_DIRECTIONS FOR THIS TASK_. Copy out the items below, switching every "Locate each element" to "Find each element" and leaving all else as it stands.

#### GIVEN DATA

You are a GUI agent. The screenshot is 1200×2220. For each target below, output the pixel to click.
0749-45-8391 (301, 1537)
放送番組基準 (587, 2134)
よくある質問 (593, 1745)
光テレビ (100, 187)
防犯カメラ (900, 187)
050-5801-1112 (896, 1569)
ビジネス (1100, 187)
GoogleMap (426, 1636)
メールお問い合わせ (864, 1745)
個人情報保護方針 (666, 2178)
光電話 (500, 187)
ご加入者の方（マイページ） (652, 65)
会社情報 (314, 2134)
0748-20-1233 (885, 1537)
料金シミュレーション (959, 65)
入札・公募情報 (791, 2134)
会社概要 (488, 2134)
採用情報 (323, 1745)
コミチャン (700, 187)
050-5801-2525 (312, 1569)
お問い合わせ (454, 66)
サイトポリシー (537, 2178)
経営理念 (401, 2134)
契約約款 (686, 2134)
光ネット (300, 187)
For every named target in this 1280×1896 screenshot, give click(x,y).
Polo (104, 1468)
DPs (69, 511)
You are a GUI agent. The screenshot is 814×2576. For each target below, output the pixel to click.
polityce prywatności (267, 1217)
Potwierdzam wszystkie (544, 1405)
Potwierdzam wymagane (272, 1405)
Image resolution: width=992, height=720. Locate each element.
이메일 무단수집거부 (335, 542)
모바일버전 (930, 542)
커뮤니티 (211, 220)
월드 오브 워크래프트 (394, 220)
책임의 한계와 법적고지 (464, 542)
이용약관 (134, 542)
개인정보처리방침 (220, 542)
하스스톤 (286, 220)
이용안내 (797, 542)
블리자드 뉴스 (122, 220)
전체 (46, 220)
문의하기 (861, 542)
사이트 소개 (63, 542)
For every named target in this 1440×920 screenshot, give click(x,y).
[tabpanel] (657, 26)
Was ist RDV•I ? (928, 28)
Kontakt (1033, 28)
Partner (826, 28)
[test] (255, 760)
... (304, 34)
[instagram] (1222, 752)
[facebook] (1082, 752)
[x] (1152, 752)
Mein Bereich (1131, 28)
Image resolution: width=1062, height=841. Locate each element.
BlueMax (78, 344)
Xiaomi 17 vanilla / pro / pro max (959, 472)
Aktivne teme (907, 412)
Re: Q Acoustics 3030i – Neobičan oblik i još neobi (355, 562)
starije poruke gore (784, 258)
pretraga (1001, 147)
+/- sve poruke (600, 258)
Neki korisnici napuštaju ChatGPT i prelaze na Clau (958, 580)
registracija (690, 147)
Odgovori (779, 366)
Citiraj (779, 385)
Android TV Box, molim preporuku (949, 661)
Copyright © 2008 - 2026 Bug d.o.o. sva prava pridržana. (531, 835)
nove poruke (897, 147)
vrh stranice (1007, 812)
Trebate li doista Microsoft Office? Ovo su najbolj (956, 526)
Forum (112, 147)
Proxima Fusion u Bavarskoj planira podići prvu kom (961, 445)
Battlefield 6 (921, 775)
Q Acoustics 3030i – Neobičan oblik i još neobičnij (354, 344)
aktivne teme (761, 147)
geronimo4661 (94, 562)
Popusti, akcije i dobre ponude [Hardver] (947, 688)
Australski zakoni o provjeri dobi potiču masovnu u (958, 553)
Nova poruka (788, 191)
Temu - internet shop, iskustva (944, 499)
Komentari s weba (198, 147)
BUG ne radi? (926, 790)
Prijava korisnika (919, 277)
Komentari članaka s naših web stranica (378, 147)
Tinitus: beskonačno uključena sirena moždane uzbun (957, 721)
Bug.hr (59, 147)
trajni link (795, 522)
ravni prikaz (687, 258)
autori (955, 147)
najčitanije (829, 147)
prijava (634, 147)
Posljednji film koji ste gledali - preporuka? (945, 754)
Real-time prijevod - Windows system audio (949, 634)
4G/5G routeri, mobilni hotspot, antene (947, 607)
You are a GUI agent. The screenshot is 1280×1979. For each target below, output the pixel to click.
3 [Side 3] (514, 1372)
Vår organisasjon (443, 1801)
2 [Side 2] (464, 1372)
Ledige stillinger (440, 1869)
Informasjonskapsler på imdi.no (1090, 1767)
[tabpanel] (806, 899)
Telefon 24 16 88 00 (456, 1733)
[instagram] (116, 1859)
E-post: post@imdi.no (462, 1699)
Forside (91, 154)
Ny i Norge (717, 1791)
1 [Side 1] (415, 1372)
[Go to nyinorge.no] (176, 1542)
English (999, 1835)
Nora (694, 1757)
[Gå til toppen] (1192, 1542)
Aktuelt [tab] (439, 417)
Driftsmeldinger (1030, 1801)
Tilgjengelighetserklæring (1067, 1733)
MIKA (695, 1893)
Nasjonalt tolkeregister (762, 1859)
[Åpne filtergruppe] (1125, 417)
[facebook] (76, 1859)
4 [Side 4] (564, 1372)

########

_WRITTEN ANSWER_.
You are a GUI agent. The screenshot is 1200×2220. For each target below, output the pixel to click.
0749-45-8391 (301, 1537)
放送番組基準 (587, 2134)
よくある質問 (593, 1745)
光テレビ (100, 187)
防犯カメラ (900, 187)
050-5801-1112 (896, 1569)
ビジネス (1100, 187)
GoogleMap (426, 1636)
メールお問い合わせ (864, 1745)
個人情報保護方針 (666, 2178)
光電話 (500, 187)
ご加入者の方（マイページ） (652, 65)
会社情報 (314, 2134)
0748-20-1233 (885, 1537)
料金シミュレーション (959, 65)
入札・公募情報 (791, 2134)
会社概要 (488, 2134)
採用情報 (323, 1745)
コミチャン (700, 187)
050-5801-2525 (312, 1569)
お問い合わせ (454, 66)
サイトポリシー (537, 2178)
経営理念 (401, 2134)
契約約款 (686, 2134)
光ネット (300, 187)
For every named target in this 1280×1896 screenshot, give click(x,y).
Polo (104, 1468)
DPs (69, 511)
You are a GUI agent. The screenshot is 814×2576. For each target below, output the pixel to click.
polityce prywatności (267, 1217)
Potwierdzam wszystkie (544, 1405)
Potwierdzam wymagane (272, 1405)
Image resolution: width=992, height=720. Find each element.
이메일 무단수집거부 (335, 542)
모바일버전 (930, 542)
커뮤니티 (211, 220)
월드 오브 워크래프트 (394, 220)
책임의 한계와 법적고지 (464, 542)
이용약관 (134, 542)
개인정보처리방침 (220, 542)
하스스톤 (286, 220)
이용안내 (797, 542)
블리자드 뉴스 (122, 220)
전체 (46, 220)
문의하기 (861, 542)
사이트 소개 (63, 542)
For every named target in this 1440×920 screenshot, give click(x,y).
[tabpanel] (657, 26)
Was ist RDV•I ? (928, 28)
Kontakt (1033, 28)
Partner (826, 28)
[test] (255, 760)
... (304, 34)
[instagram] (1222, 752)
[facebook] (1082, 752)
[x] (1152, 752)
Mein Bereich (1131, 28)
Image resolution: width=1062, height=841. Find each element.
BlueMax (78, 344)
Xiaomi 17 vanilla / pro / pro max (959, 472)
Aktivne teme (907, 412)
Re: Q Acoustics 3030i – Neobičan oblik i još neobi (355, 562)
starije poruke gore (784, 258)
pretraga (1001, 147)
+/- sve poruke (600, 258)
Neki korisnici napuštaju ChatGPT i prelaze na Clau (958, 580)
registracija (690, 147)
Odgovori (779, 366)
Citiraj (779, 385)
Android TV Box, molim preporuku (949, 661)
Copyright © 2008 - 2026 Bug d.o.o. sva prava pridržana. (531, 835)
nove poruke (897, 147)
vrh stranice (1007, 812)
Trebate li doista Microsoft Office? Ovo su najbolj (956, 526)
Forum (112, 147)
Proxima Fusion u Bavarskoj planira podići prvu kom (961, 445)
Battlefield 6 (921, 775)
Q Acoustics 3030i – Neobičan oblik i još neobičnij (354, 344)
aktivne teme (761, 147)
geronimo4661 (94, 562)
Popusti, akcije i dobre ponude [Hardver] (947, 688)
Australski zakoni o provjeri dobi potiču masovnu u (958, 553)
Nova poruka (788, 191)
Temu - internet shop, iskustva (944, 499)
Komentari s weba (198, 147)
BUG ne radi? (926, 790)
Prijava korisnika (919, 277)
Komentari članaka s naših web stranica (378, 147)
Tinitus: beskonačno uključena sirena moždane uzbun (957, 721)
Bug.hr (59, 147)
trajni link (795, 522)
ravni prikaz (687, 258)
autori (955, 147)
najčitanije (829, 147)
prijava (634, 147)
Posljednji film koji ste gledali - preporuka? (945, 754)
Real-time prijevod - Windows system audio (949, 634)
4G/5G routeri, mobilni hotspot, antene (947, 607)
You are a GUI agent. The screenshot is 1280×1979. For each target below, output the pixel to click.
3 [Side 3] (514, 1372)
Vår organisasjon (443, 1801)
2 [Side 2] (464, 1372)
Ledige stillinger (440, 1869)
Informasjonskapsler på imdi.no (1090, 1767)
[tabpanel] (806, 899)
Telefon 24 16 88 00 (456, 1733)
[instagram] (116, 1859)
E-post: post@imdi.no (462, 1699)
Forside (91, 154)
Ny i Norge (717, 1791)
1 [Side 1] (415, 1372)
[Go to nyinorge.no] (176, 1542)
English (999, 1835)
Nora (694, 1757)
[Gå til toppen] (1192, 1542)
Aktuelt [tab] (439, 417)
Driftsmeldinger (1030, 1801)
Tilgjengelighetserklæring (1067, 1733)
MIKA (695, 1893)
Nasjonalt tolkeregister (762, 1859)
[Åpne filtergruppe] (1125, 417)
[facebook] (76, 1859)
4 [Side 4] (564, 1372)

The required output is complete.